Alonso was not named to the 2021 National League All-Star team, but he had no doubt that Tuesday night’s game would dominate the bottom card.

“I’m a power-hitter and I think I’m the best power-hitter on the planet,” he said. “It’s really a dream come true for me to put this on and put on a really fun show for the fans because when I was younger my parents let me stay up before bedtime to watch it.”

Back then, the Home Run Derby had no cash prizes. This incentive started in 2019, and with each victory, Alonso nearly doubled his salary in one night of epic breakthrough. In baseball’s pay structure that relies heavily on tenure, Alonso made a minimum of $555,000 as a rookie in 2019, and his salary is now just $676,775.

Two years ago, he did 30 home runs in the break on his way to 53, rookie record. Alonso currently has 17 points and is in fifth place in the Derby. He said his Mets teammates saw it as disrespect and asked if it made him angry.

“I say, ‘No, I’ll win anyway, it doesn’t matter,'” Alonso said. “This is such a fun time for me, just positive thoughts, fun thoughts. I put myself in a really good position.”

Alonso wanted New York music to play as he hit, so he nodded and wobbled to Nas, Mobb Deep, and Notorious BIG.

He set a record 35 home runs in the first round, and even as he beat his rival, Kansas City’s Salvador Perez 28, Alonso said he never worried.

“No,” he said. “As soon as I saw 35 there, I said, ‘This is untouchable.’”

It was. Alonso then passed Juan Soto from Washington and then Trey Mancini of Baltimore for the victory.

“It made it look really easy,” Mancini said. “He didn’t seem very tired.”

Alonso said her strategy is to stay energized, drink plenty of fluids, and stay tense and relaxed with the help of a massager. He also had an extraordinarily accurate pitcher: Mets bench coach Dave Jauss.

“I don’t hit hard,” Jauss said with a smile. “But I can close my eyes and hit a spot.”

Jauss, 64, said he once played a 100-hit game — for both teams — during his short stay at Amherst College in Massachusetts. (“We started with 1-2 points,” he said, “that helped.”) As coach of the Boston Red Sox when they hosted the 1999 All-Star Game, Jauss spent hours training the league’s best sluggers. Nomar Garciaparra, Juan Gonzalez, Ken Griffey Jr. and Ivan Rodriguez.

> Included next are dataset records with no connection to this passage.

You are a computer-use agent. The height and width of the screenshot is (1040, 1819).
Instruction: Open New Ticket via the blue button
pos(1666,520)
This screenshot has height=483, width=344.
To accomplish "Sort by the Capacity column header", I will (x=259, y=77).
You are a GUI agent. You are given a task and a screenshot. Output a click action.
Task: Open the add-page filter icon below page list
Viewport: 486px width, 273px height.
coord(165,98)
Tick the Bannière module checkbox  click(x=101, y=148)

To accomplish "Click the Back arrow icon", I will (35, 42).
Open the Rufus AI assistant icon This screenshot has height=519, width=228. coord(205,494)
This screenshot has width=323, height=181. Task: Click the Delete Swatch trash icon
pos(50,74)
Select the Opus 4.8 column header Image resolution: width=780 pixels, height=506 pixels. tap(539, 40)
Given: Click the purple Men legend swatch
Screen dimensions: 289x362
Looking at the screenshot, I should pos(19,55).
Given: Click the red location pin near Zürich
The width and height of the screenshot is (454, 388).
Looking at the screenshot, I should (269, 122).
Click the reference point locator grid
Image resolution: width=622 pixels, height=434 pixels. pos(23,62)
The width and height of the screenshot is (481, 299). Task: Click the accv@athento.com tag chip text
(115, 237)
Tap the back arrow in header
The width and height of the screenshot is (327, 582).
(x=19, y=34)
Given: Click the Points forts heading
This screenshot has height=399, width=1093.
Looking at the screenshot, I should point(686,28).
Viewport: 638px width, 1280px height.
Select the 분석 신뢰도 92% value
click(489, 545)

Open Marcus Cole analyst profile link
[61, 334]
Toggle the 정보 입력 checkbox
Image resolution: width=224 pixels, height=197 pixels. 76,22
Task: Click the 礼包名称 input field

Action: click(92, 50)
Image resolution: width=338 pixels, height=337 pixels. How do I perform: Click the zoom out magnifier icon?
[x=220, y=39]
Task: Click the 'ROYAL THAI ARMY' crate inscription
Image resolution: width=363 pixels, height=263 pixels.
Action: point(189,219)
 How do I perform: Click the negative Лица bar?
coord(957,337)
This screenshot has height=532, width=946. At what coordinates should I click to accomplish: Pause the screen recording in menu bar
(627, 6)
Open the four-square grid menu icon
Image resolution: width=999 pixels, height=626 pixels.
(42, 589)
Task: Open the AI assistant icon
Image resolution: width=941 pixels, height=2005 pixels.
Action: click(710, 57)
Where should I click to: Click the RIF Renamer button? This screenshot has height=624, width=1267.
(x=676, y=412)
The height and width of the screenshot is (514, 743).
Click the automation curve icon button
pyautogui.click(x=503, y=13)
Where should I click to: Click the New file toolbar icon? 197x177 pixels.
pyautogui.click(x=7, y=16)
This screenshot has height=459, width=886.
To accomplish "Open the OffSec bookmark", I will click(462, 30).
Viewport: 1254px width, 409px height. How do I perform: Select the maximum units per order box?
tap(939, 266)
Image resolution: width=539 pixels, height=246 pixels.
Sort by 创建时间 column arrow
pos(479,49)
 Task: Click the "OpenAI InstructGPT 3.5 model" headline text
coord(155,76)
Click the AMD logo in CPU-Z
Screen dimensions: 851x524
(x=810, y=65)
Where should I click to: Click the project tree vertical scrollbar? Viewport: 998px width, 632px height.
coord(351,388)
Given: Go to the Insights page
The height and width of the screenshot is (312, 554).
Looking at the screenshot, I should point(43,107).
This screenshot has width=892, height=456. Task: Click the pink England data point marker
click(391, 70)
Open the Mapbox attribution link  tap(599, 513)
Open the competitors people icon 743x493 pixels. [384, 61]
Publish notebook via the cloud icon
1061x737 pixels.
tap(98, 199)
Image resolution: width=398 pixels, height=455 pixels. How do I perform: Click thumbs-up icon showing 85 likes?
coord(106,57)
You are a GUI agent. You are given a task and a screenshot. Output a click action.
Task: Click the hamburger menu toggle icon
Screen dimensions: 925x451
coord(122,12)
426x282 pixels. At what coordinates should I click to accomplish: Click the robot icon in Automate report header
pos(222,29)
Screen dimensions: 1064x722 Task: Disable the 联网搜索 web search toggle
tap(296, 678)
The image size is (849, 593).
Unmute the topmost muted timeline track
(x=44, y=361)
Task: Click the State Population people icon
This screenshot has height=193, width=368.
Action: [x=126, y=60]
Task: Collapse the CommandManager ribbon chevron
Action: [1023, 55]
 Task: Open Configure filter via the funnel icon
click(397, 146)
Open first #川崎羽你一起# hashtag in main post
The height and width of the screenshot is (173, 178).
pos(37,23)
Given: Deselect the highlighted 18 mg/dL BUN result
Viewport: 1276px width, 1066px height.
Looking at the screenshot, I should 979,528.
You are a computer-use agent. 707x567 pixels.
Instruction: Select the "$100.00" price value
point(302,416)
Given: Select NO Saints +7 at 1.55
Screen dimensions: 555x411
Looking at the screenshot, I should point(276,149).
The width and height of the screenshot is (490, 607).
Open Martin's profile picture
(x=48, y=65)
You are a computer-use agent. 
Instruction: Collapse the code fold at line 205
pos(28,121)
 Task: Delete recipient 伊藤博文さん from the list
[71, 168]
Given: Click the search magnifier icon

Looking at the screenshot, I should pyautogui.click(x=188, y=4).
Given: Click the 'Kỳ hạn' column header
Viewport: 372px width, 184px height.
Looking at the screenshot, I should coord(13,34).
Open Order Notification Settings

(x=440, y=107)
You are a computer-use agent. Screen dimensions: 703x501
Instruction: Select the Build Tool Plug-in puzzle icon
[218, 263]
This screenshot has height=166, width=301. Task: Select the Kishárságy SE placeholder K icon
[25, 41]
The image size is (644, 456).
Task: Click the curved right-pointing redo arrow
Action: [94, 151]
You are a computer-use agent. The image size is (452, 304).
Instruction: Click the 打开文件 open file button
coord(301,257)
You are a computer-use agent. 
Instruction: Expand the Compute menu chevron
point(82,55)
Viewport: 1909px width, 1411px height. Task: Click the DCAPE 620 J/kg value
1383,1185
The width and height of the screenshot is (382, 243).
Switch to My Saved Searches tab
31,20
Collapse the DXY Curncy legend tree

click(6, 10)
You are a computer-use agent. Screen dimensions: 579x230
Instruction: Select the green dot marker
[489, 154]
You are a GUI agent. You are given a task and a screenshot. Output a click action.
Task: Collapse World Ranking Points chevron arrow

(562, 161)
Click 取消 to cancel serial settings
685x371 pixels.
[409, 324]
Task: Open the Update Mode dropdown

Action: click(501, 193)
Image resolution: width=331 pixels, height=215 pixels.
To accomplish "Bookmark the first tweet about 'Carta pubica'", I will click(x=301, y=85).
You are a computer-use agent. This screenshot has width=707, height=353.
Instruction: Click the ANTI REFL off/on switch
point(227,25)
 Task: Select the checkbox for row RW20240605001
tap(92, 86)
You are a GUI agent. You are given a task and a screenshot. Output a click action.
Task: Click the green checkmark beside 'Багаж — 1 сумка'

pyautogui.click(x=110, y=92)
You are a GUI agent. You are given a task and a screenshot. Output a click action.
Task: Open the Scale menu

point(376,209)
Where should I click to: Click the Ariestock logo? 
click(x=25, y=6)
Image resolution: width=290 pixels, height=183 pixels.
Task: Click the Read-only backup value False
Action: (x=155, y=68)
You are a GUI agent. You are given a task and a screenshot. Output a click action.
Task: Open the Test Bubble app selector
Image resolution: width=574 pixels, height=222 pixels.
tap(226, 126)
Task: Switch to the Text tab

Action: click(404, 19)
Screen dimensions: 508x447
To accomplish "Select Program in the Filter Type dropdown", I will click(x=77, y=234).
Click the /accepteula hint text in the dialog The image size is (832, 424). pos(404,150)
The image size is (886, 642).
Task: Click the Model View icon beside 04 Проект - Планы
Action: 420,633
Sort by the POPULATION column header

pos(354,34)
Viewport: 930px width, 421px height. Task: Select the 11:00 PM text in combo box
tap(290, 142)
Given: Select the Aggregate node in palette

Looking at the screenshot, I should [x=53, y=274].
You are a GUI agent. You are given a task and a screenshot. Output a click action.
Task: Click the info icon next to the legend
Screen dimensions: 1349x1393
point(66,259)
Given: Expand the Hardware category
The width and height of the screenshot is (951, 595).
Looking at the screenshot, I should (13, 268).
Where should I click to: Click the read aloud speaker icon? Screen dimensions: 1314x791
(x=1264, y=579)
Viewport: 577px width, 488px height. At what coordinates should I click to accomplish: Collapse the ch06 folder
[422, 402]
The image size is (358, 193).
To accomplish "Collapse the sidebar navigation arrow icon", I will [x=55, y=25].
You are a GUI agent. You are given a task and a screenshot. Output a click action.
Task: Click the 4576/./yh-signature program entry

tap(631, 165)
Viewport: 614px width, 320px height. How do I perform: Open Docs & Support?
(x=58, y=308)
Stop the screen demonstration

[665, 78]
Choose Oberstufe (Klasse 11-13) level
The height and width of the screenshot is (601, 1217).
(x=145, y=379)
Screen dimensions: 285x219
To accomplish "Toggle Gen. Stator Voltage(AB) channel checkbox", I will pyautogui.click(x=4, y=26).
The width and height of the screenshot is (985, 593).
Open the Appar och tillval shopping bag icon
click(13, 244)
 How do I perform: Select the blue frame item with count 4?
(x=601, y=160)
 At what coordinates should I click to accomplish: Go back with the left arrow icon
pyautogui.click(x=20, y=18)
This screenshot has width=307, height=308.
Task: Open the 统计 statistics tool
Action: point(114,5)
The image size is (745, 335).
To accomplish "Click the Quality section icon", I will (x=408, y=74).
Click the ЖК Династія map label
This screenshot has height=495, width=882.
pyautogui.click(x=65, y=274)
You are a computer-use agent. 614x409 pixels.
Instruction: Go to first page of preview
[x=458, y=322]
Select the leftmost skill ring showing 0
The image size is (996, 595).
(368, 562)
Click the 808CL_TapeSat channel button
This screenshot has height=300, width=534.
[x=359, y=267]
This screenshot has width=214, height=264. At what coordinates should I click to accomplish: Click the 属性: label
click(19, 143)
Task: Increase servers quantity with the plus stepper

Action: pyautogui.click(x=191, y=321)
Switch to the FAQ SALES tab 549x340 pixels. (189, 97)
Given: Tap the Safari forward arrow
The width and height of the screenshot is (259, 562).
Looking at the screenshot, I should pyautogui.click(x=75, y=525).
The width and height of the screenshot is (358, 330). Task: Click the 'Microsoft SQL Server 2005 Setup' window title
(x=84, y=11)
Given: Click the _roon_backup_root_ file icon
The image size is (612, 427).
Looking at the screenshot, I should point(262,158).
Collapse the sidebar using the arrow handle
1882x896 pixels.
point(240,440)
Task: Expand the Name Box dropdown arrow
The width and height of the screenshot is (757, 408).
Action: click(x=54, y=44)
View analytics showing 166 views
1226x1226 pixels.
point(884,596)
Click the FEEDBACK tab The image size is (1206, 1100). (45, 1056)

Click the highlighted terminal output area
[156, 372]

His arm never hurts, he said, and his point is still true.

“It was putting it in the right bread basket, the honey hole, the sweetest spot of my swing,” Alonso said. “That’s what we’ve been working on in practice. He’s my daily blood pressure shooter and it’s really special to be able to get to the top like this, not just for me but for him as well.”

Alonso smashed a total of 74 homers and beat Mancini’s 22nd final lap with 31 seconds to go. Griffey and Yoenis joined Cespedes as the only consecutive winners and could clearly challenge Griffey’s record of three overall titles.

But for now, Alonso has not made any commitments for future derbies. With his legacy at the event secure and the Mets taking first place in the NL East, Alonso’s focus has already shifted to another goal.